» **YOUR TASK**: Without pictures, repeat the lines of the entries from the one containing "Screen dimensions: 1772x1263" through the last, both ends included, and nothing else.

» **PROVIDED ENTRIES**:

══════════

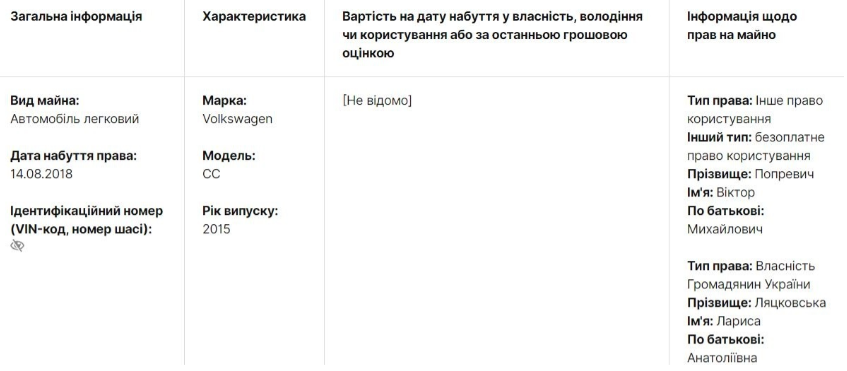Click the Марка label
This screenshot has width=847, height=371.
tap(224, 100)
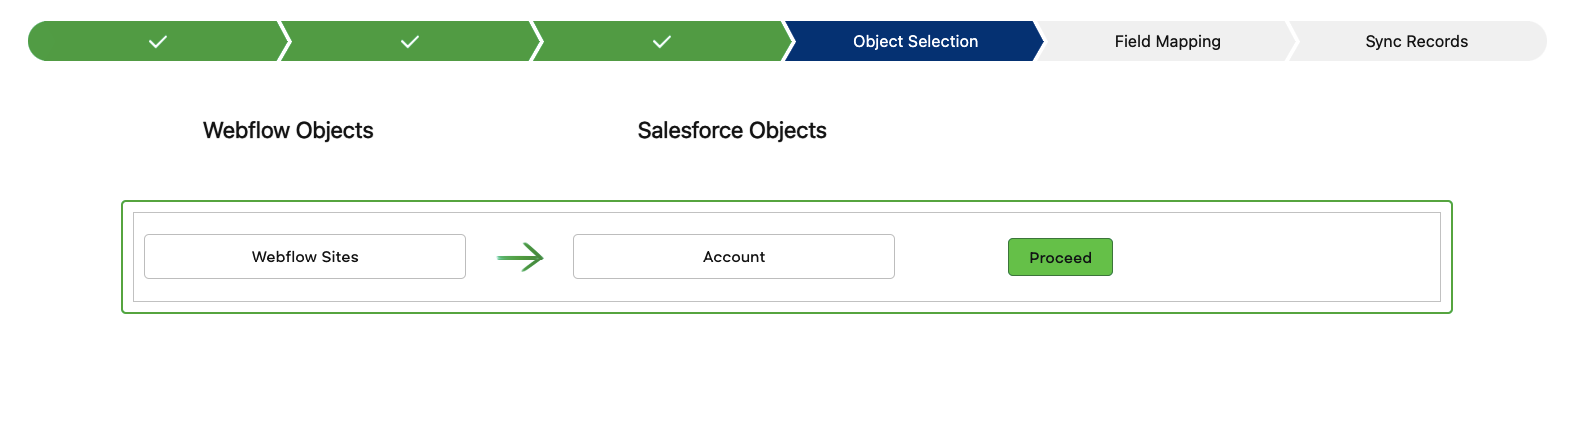
Task: Click the green Proceed button
Action: 1060,257
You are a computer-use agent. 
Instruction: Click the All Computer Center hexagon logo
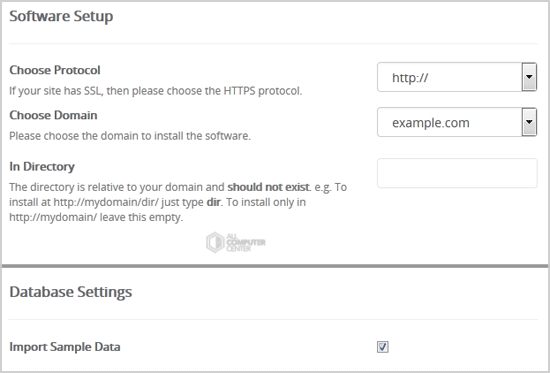pyautogui.click(x=215, y=242)
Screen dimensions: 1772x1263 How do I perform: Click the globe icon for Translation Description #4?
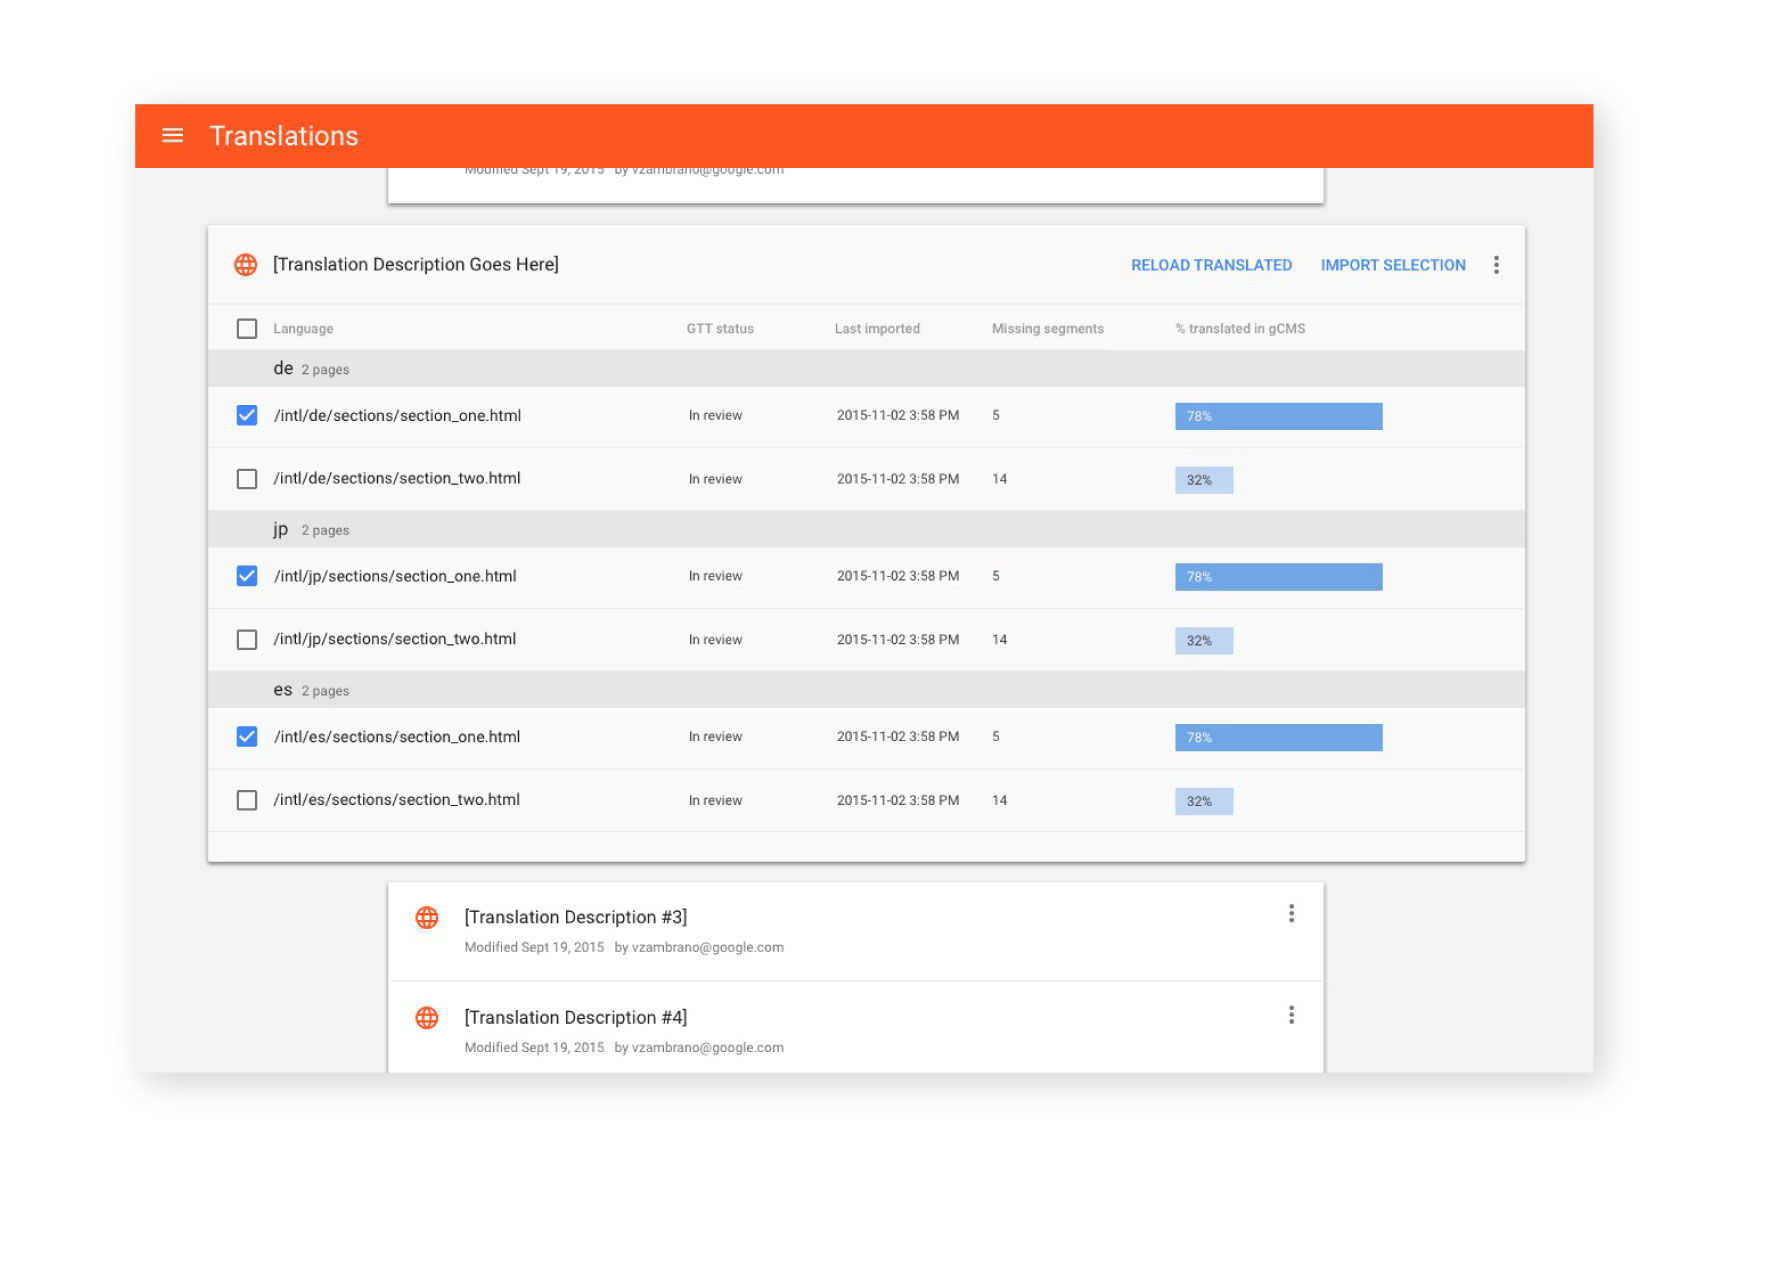coord(427,1017)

══════════

» **YOUR RESPONSE**:
Screen dimensions: 1772x1263 How do I perform: Click the globe icon for Translation Description #4?
coord(427,1017)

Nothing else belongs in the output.